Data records
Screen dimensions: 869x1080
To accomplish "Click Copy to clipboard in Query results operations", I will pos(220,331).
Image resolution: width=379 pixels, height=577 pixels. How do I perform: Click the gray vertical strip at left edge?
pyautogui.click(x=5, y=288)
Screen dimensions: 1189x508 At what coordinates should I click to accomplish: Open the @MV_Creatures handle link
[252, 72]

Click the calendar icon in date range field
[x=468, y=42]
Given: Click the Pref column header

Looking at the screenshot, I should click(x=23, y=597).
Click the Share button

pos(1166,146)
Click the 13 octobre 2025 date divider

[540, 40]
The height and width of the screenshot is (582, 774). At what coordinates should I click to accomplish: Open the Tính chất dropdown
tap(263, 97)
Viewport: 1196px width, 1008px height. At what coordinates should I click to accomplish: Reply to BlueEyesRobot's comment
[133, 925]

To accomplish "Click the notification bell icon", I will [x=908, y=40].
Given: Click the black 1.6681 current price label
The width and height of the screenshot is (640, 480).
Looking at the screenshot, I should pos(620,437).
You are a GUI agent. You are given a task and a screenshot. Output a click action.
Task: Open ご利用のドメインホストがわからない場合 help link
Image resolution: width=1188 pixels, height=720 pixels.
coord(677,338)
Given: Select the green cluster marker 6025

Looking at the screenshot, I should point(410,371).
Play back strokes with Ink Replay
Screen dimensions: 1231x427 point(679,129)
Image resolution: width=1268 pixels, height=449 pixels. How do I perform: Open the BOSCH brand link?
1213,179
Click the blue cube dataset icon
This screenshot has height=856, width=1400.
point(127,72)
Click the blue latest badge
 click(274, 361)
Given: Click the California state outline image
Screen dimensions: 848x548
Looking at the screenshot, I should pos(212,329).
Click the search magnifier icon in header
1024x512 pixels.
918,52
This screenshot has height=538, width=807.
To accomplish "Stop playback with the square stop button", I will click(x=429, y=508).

EXERCISE AIM: State the number of lines above that hold the string "will", with nothing added.

WRITTEN RESPONSE: 3